Entre la pandémie du Covid et la tendance au nomadisme, de plus en plus de salariés demandent à travailler en dehors de leur bureau, depuis leur domicile par exemple. Certains, qui ont la bougeotte, demandent même à travailler à distance depuis l’étranger.
Vous avez l’opportunité de pratiquer le télétravail et vous souhaitez en profiter pour explorer de nouvelles contrées ? Règles générales, régime fiscal, protection sociale… La Maison du Nomade fait le point sur les droits et obligations des salariés en télétravail à l’étranger.
En France, la loi sur le télétravail indique que les salariés ont le droit de travailler où ils le souhaitent, sous condition d’accord avec l’employeur.

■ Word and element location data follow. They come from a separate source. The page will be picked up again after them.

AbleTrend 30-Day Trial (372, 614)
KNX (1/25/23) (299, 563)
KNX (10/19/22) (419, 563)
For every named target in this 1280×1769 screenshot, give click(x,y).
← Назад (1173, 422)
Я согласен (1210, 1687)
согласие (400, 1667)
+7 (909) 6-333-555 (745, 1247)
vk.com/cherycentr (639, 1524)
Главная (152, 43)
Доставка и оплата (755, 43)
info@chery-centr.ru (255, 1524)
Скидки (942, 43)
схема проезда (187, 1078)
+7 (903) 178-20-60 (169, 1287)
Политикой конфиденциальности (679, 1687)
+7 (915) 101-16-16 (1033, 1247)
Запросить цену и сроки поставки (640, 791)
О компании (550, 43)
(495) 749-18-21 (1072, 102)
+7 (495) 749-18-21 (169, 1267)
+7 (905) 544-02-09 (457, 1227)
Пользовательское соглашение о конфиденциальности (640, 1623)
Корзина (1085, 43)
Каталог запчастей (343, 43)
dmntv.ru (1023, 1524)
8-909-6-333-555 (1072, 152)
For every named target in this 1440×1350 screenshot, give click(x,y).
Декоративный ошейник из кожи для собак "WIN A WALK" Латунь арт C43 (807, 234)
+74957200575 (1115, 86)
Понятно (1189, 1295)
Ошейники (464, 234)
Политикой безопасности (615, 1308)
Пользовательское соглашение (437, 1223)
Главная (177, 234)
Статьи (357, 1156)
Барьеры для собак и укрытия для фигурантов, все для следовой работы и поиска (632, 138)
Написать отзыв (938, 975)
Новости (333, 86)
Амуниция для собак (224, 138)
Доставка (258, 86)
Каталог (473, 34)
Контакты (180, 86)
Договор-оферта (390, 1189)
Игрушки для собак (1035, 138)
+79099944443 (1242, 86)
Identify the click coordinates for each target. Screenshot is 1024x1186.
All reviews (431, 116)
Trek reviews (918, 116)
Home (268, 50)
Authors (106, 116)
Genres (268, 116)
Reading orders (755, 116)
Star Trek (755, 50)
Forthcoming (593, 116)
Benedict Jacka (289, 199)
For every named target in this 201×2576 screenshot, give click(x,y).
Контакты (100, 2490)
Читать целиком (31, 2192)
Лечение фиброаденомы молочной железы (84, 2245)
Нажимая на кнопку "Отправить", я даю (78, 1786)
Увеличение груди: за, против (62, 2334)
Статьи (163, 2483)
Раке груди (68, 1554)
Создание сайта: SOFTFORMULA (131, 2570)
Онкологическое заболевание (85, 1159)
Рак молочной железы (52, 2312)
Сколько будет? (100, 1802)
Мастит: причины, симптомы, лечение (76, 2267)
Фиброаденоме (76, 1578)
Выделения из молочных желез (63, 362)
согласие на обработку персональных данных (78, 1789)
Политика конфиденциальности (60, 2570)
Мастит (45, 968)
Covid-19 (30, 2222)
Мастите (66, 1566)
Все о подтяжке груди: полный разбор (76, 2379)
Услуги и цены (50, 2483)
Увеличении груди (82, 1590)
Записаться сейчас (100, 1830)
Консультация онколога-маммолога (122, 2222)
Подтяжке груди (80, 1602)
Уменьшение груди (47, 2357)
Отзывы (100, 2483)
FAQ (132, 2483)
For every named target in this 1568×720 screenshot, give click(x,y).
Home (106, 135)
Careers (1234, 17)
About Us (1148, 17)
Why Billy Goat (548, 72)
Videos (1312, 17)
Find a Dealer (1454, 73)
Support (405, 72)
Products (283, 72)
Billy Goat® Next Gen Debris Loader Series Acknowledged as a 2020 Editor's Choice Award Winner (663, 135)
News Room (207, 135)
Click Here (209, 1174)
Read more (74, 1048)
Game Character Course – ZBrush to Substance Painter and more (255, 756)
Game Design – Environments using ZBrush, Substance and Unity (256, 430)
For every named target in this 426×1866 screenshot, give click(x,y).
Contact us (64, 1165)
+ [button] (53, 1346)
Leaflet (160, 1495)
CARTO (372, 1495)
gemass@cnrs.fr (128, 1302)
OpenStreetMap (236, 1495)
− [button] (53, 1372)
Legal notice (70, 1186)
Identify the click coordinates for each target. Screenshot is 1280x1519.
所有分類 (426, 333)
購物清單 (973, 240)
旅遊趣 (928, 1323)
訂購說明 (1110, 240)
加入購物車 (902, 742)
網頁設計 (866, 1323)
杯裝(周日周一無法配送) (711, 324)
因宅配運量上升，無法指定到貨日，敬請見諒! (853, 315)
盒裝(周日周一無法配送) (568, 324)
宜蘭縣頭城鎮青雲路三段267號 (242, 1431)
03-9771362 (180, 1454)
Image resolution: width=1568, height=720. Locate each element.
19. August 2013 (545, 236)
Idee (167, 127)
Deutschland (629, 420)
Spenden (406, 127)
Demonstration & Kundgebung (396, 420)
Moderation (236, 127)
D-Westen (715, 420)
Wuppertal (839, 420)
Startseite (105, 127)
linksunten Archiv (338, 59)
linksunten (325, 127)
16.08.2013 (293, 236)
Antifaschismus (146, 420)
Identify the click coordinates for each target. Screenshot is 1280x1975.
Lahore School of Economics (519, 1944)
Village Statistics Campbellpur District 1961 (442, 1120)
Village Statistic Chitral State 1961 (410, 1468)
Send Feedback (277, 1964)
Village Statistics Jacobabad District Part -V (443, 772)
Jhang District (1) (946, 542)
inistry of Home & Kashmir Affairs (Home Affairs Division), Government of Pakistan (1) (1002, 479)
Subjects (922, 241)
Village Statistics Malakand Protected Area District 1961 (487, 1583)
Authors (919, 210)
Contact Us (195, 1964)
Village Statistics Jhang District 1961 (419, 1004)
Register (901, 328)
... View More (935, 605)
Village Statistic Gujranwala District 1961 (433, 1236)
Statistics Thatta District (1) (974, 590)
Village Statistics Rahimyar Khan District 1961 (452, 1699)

Qu’ils opèrent depuis leur domicile ou dans un pays étranger, les employés conservent leurs avantages : droit à la formation, accès au CE, prise en charge des accidents du travail…
Le télétravail depuis l’étranger pour un salarié nécessite toutefois de suivre quelques règles. En fonction des pays d’accueil et de la durée du séjour, le travailleur peut se retrouver dans l’obligation de demander un permis de séjour, ainsi qu’un visa de travail (à noter que certains pays proposent des visas de télétravail).
Par ailleurs, si le télétravailleur passe plus de 25 % de son temps de travail en dehors de la France, il change de statut et devient travailleur expatrié.
S’il est autorisé par la loi et dépend d’un simple accord entre employeur et employé, le télétravail à l’étranger peut cependant impacter les droits et obligations des salariés.
Lorsqu’un salarié français pratique un télétravail ponctuel à l’étranger (moins de 25 % de son temps de travail), les règles de couverture santé restent inchangées. L’employé demeure affilié à la Sécurité sociale et l’employeur continue d’être responsable de la santé de son collaborateur et des cotisations sociales en France.
Si les déplacements hors de France représentent plus de 25 % du temps de travail total, ce sont les règles de sécurité sociale locales qui s’appliquent. Une exception existe cependant pour les pays signataires d’accords bilatéraux avec la France et pour les travailleurs en détachement.
Dans tous les cas, on conseille aux employeurs et employés de vérifier la bonne prise en charge des soins à l’étranger par la mutuelle. En cas de besoin, il existe des assurances santé spécifiques qui offrent une couverture santé pour le télétravail à l’étranger.
Concernant le régime d’imposition en cas de télétravail à l’étranger, les salariés demeurent rattachés au système français. Dès lors que des revenus sont générés en France, ils doivent en effet être déclarés à l’Administration.
En revanche, si le travailleur passe sous contrat avec une entreprise à l’étranger, ce sont les règles locales qui s’appliquent.
Si la loi n’interdit pas aux salariés de télétravailler depuis l’étranger et si la démarche n’empêche pas de bénéficier des droits français, il faut tout de même prendre quelques précautions.
Pour qu’un salarié télétravaille à l’étranger, on rappelle que l’accord de l’employeur est indispensable. En outre, chaque modalité d’exercice (horaires, salaire, primes, contraintes de disponibilité, couverture sociale…) doit être inscrite dans le contrat de travail afin d’éviter les litiges.
Pour obtenir la validation de votre employeur, nous vous conseillons d’opter pour le télétravail ponctuel à l’étranger, plus facile à gérer que l’expatriation.
Vous pouvez également rassurer votre manager en expliquant que vous conservez une adresse en France. Les démarches administratives, cotisations sociales et déclarations fiscales seront ainsi plus simples pour tout le monde.
Vous pouvez aussi souscrire votre propre assurance santé pour éviter des soucis administratifs à votre patron.